Axton surged up and dragged Leander down to the bed, kissing hard. Then he settled and coiled around Leander, tangling their bodies together, one leg flung over Leander's hip.

"Just this," Axton murmured, "just for a few minutes. Lie with me."

"Ax, we have to--"

"Please," Axton said, voice low and raw. "Leander. Please."

Leander breathed in and out carefully.

"You know it's hard to say no to you when you do that," he said. Axton stayed silent. "Five minutes," Leander allowed.

Axton sighed and pressed into him, like he was trying to meld their skins together. Which: he kind of was. His hands found their way to Leander's shoulders, then crept up to his head, so that Axton could lose his fingertips in Leander's hair.

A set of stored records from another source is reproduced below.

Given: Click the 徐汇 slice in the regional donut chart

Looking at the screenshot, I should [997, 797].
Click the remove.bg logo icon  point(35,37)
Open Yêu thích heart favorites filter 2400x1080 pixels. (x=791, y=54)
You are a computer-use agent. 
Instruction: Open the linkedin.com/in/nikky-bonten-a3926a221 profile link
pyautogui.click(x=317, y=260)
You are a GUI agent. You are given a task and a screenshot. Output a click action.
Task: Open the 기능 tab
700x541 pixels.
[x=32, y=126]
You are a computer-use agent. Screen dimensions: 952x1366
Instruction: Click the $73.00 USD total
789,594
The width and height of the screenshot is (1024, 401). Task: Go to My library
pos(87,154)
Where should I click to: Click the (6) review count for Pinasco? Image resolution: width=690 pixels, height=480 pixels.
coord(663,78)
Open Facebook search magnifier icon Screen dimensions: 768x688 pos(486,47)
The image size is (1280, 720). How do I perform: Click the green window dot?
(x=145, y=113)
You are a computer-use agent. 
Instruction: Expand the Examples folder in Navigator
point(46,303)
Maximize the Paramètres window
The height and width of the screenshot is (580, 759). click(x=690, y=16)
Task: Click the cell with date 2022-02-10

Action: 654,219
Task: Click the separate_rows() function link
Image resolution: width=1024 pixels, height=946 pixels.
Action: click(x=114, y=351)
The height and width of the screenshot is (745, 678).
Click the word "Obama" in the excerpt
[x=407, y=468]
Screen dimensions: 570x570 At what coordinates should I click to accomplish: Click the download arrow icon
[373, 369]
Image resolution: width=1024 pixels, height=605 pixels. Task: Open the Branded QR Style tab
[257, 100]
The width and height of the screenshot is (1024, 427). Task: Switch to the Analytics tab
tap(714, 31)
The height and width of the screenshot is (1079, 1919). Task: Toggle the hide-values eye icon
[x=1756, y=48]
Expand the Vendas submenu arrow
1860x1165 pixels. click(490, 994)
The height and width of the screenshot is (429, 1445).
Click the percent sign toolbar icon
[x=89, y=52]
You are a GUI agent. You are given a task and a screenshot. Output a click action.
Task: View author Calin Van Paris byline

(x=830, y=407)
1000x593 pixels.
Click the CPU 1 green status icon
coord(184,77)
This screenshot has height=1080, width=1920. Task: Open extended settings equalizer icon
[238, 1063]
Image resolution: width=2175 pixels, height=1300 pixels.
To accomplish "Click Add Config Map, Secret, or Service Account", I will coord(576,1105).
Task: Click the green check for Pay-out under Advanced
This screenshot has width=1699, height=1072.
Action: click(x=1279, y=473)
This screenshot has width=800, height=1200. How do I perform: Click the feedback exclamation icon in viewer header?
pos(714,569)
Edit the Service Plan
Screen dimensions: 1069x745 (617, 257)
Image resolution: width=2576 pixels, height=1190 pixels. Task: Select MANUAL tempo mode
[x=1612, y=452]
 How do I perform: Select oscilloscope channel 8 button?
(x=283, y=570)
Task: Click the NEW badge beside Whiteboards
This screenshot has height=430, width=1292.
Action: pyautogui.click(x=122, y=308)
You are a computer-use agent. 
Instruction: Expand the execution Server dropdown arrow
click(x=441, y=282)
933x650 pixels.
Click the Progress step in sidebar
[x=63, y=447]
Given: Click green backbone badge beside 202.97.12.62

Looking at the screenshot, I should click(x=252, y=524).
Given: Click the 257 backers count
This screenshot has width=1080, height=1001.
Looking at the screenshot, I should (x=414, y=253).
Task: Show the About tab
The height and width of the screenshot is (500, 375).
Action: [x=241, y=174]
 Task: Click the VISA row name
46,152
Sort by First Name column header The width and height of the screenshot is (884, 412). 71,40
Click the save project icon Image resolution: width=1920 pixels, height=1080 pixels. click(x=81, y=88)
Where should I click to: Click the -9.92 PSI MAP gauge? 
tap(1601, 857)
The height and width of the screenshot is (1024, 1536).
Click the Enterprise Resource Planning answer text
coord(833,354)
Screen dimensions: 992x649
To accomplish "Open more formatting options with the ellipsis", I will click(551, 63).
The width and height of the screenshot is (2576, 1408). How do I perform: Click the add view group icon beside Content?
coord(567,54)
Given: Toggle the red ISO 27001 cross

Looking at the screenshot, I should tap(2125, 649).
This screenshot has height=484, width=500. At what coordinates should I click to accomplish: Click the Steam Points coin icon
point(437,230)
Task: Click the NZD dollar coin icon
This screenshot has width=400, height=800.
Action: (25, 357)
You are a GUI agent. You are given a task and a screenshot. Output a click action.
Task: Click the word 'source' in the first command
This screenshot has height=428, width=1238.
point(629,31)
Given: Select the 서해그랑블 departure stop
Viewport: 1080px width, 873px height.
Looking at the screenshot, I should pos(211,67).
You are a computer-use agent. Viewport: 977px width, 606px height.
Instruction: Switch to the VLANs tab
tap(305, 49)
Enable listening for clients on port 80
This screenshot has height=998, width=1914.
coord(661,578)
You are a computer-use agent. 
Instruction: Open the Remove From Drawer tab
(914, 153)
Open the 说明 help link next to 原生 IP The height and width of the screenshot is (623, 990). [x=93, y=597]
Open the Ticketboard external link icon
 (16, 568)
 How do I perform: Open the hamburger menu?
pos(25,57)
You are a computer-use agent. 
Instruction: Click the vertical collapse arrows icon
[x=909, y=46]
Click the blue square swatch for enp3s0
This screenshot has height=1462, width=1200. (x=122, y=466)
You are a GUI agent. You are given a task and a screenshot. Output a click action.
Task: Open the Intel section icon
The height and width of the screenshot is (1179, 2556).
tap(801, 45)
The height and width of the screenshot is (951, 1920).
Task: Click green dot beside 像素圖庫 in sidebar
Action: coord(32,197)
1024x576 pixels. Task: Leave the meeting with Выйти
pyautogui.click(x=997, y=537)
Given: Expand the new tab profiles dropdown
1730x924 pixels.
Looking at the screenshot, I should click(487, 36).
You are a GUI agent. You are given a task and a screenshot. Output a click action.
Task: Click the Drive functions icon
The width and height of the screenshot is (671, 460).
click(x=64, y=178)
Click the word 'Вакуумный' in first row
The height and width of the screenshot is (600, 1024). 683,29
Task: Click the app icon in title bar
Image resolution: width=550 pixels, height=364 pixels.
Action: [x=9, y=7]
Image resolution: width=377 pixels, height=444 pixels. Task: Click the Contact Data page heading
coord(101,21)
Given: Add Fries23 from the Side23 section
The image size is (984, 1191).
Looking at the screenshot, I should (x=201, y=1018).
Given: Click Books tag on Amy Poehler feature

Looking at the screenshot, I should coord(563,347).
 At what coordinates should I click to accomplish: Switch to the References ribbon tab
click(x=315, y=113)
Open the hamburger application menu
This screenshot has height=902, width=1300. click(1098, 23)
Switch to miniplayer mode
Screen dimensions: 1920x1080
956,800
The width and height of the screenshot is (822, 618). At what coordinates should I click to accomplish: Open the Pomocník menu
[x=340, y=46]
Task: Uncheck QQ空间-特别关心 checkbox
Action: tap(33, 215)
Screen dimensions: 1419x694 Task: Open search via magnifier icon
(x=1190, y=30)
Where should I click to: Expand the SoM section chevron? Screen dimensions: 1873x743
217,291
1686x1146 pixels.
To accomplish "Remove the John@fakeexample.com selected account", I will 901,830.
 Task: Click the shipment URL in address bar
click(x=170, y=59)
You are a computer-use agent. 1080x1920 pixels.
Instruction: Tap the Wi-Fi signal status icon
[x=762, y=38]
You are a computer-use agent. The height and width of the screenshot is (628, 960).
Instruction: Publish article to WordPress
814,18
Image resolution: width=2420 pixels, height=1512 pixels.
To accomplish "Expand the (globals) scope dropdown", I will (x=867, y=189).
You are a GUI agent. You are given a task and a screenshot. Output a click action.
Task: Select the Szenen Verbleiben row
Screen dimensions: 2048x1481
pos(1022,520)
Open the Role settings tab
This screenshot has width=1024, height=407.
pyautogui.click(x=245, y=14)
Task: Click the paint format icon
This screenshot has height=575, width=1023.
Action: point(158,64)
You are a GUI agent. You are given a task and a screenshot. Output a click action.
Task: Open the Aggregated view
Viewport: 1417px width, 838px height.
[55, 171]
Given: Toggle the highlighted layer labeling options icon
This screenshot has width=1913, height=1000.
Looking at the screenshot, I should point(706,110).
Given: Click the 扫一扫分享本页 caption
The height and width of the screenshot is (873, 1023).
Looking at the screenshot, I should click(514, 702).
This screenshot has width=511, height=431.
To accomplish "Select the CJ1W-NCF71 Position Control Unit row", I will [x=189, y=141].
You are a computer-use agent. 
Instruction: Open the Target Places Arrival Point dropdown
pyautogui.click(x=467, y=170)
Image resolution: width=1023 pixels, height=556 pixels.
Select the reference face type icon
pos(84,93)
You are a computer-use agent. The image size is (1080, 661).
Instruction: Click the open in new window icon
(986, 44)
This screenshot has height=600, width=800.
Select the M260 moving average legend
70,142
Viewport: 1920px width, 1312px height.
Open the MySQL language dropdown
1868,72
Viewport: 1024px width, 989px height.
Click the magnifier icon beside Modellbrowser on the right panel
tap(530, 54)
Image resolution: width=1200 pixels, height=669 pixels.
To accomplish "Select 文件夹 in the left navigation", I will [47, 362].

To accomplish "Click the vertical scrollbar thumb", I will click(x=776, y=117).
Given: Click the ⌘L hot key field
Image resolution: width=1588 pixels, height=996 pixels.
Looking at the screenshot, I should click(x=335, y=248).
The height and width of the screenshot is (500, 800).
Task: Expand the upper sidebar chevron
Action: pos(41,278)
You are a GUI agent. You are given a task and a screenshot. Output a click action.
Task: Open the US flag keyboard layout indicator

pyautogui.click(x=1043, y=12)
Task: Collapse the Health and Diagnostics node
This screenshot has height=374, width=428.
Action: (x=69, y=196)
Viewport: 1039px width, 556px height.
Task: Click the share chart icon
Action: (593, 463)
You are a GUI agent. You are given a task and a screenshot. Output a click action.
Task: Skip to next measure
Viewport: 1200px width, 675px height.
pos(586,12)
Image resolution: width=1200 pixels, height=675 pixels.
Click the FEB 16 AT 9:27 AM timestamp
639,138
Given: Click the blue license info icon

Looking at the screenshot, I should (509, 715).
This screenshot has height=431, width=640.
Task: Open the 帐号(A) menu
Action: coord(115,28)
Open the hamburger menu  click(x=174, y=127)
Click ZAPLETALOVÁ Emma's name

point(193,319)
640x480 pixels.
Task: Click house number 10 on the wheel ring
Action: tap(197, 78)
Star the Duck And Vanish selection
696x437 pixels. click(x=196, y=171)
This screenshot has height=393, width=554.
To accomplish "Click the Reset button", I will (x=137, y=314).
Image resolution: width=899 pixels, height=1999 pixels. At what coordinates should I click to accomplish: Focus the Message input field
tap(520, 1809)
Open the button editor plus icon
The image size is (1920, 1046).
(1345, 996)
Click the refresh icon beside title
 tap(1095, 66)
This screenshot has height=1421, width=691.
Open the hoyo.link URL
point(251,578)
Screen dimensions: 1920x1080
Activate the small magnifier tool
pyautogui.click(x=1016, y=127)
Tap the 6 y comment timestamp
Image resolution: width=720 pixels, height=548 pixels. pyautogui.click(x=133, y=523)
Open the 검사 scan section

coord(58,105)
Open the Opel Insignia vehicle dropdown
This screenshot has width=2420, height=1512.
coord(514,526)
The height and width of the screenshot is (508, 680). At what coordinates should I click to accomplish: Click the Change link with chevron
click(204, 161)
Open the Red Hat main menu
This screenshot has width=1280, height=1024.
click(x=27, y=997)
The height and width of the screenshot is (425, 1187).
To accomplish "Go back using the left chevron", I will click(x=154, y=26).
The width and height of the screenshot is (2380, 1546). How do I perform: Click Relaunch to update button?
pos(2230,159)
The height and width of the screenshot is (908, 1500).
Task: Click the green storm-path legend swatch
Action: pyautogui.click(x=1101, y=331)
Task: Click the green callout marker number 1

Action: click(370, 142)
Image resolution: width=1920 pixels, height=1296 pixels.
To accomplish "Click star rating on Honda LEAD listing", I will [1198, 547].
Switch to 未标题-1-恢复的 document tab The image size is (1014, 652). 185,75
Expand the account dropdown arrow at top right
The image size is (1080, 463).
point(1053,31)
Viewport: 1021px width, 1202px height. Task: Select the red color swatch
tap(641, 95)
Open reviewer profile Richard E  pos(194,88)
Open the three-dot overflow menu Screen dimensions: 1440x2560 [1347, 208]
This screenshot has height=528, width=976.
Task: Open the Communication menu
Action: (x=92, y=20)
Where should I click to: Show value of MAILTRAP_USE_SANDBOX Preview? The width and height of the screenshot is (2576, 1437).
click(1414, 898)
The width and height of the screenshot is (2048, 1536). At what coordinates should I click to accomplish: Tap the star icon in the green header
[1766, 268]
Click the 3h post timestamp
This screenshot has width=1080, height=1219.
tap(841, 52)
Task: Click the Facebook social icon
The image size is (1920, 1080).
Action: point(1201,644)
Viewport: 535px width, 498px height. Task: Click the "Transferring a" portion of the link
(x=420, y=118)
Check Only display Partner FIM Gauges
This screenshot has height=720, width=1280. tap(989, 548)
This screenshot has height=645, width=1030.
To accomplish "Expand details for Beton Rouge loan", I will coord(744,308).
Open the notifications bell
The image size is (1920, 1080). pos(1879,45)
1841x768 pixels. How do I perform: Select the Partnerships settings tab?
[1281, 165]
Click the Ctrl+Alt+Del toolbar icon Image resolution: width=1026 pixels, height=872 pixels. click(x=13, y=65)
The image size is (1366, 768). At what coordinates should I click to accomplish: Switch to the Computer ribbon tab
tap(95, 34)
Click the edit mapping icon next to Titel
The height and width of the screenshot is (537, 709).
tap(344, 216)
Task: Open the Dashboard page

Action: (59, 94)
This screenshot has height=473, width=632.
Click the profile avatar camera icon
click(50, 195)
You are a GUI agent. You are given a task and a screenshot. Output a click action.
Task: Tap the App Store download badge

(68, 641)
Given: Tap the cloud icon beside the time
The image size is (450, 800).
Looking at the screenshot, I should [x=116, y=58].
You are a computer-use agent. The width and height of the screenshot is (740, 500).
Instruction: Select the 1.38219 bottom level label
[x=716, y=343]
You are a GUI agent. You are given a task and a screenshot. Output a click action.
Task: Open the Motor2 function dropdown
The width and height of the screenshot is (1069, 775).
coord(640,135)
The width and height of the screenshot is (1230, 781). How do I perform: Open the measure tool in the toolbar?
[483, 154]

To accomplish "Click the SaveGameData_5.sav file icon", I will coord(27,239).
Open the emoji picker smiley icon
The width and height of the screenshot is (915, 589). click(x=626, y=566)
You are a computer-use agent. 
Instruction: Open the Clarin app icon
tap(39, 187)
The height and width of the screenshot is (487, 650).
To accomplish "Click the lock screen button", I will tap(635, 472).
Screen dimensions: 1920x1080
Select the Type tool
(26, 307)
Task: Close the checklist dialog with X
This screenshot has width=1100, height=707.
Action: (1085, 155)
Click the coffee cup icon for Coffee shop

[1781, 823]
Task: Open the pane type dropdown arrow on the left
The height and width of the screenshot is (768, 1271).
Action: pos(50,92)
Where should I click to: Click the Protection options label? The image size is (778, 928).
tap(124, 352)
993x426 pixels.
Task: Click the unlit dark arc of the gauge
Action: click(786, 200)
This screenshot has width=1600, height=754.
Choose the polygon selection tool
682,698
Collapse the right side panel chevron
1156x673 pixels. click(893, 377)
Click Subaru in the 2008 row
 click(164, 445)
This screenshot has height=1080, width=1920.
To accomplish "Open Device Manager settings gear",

"I missed you so much," he said softly. "I don't know if I've even said that yet."

"Neither of us has, I think," Leander breathed. "It's self-evident. Too big to say."

They stayed like that for a time, Axton's fingers trawling through the short fuzz at the back of Leander's skull as they shifted positions to press together, forehead to forehead.

"Everything carries to me to you," Axton whispered, his long hand stroking Leander's face, his neck, his hair, everything, so softly.

Leander's lips quirked into the start of a smile.

"You read it," he said.

Axton nodded and shifted closer.

"As if everything that exists," he continued--

He felt, rather than saw, how Leander contained his shudder so that it was just a buried muted thing--but Axton still felt it, deep under his skin.

"Aromas, lights, metals," Axton went on in a fierce rush, pausing only to kiss quick with savage intimacy, "Were little boats that sail--"

Leander shut his eyes and breathed in too quick, shoving blindly closer to Axton.

"Towards those isles of yours that wait for me," Axton finished.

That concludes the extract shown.